→ **BRIEF**: Once the line containing "The image size is (559, 380)." is found in the entries below, reproduce it and every line after it, stopping at and including the line containing "Click the Tamano do uniforme field"; reproduce nothing else, and keep each line exact.

PROVIDED DATA below:

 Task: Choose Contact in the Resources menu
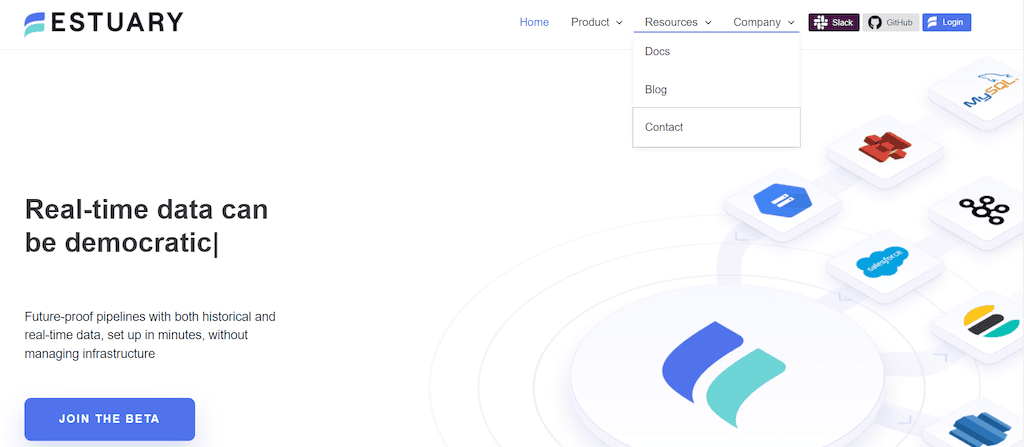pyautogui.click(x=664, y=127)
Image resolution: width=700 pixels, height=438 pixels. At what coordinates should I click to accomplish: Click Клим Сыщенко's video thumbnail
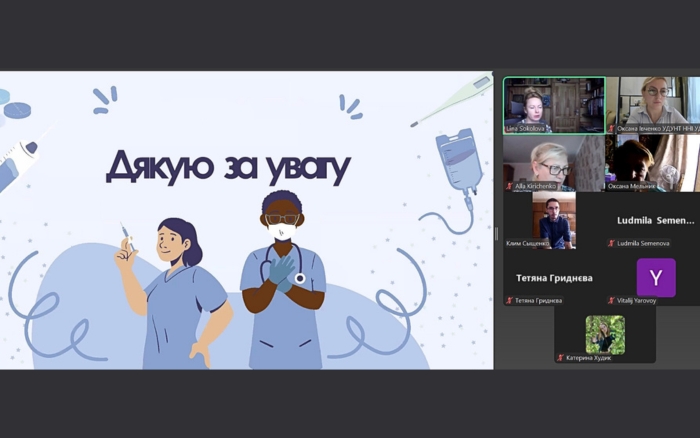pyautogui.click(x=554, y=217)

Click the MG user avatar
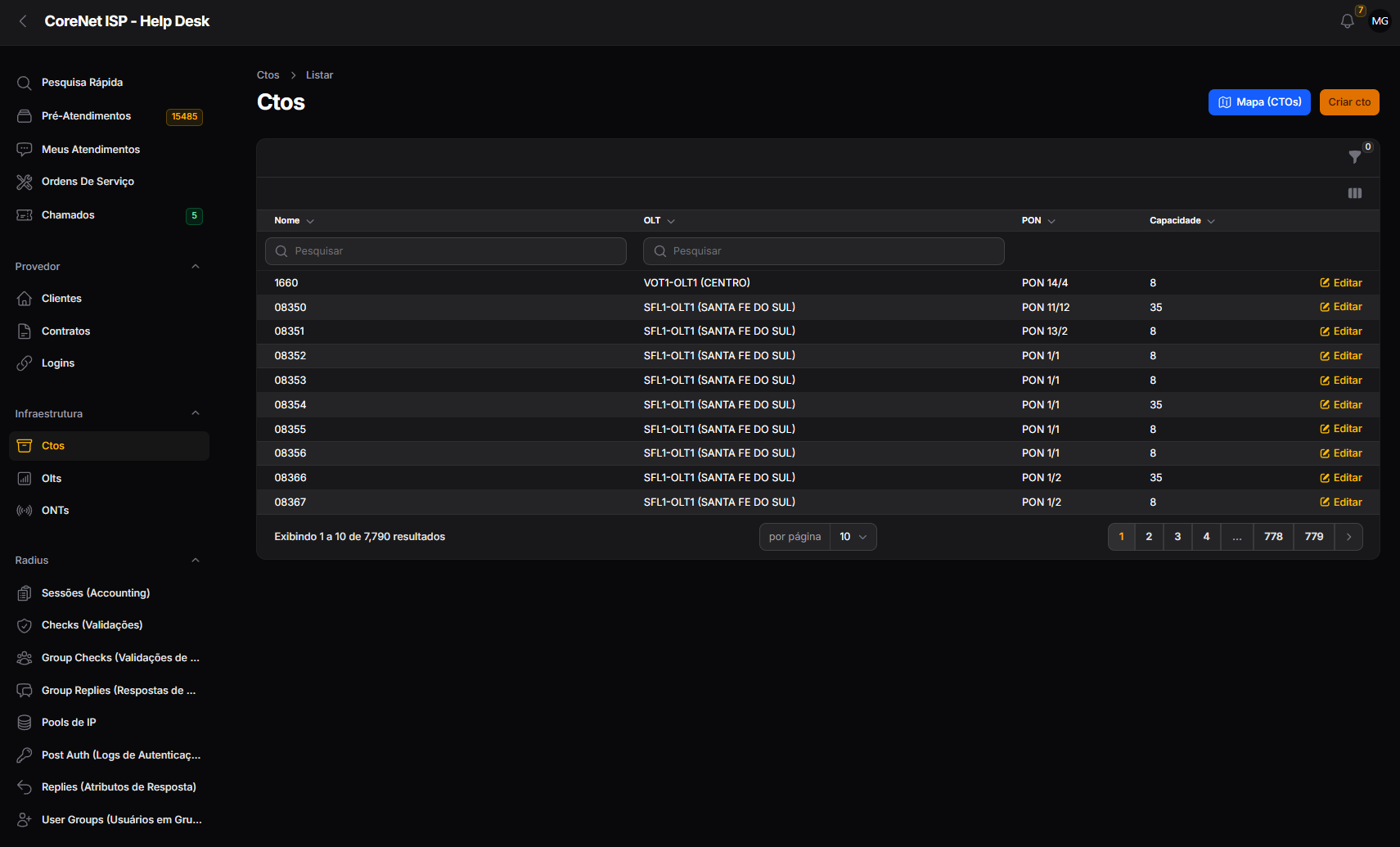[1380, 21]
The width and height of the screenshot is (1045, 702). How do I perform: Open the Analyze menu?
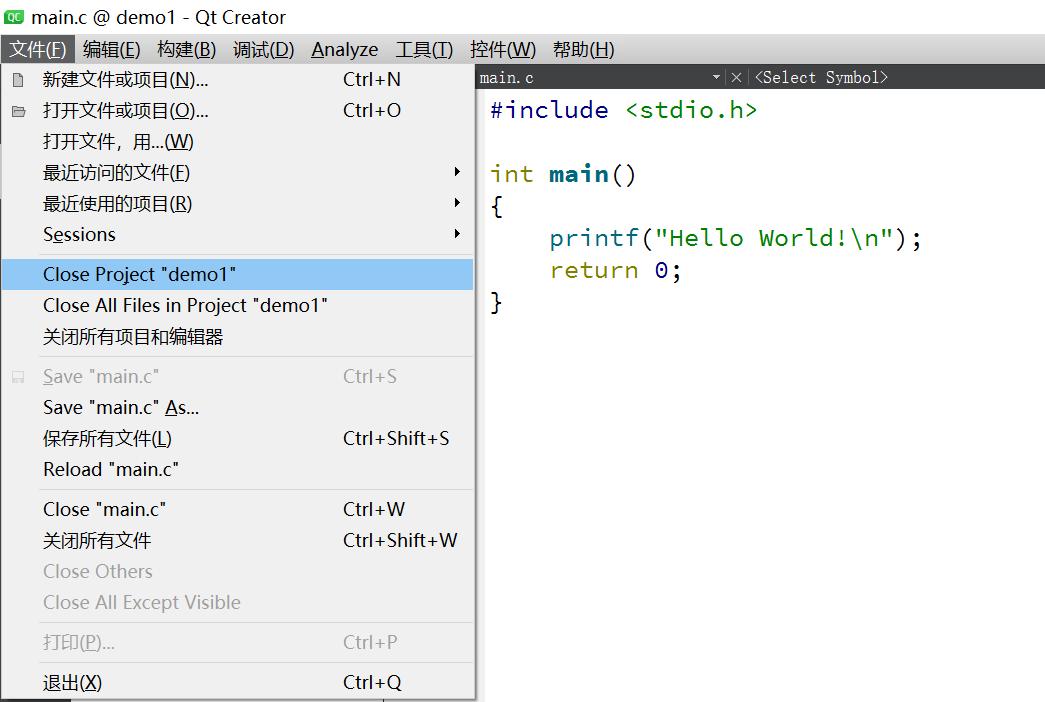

End of PROVIDED DATA.
PROVIDED DATA below:

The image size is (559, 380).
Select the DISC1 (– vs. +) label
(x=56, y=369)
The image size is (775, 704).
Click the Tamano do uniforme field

End of PROVIDED DATA.

→ **OUTPUT**:
The image size is (559, 380).
Select the DISC1 (– vs. +) label
(x=56, y=369)
The image size is (775, 704).
Click the Tamano do uniforme field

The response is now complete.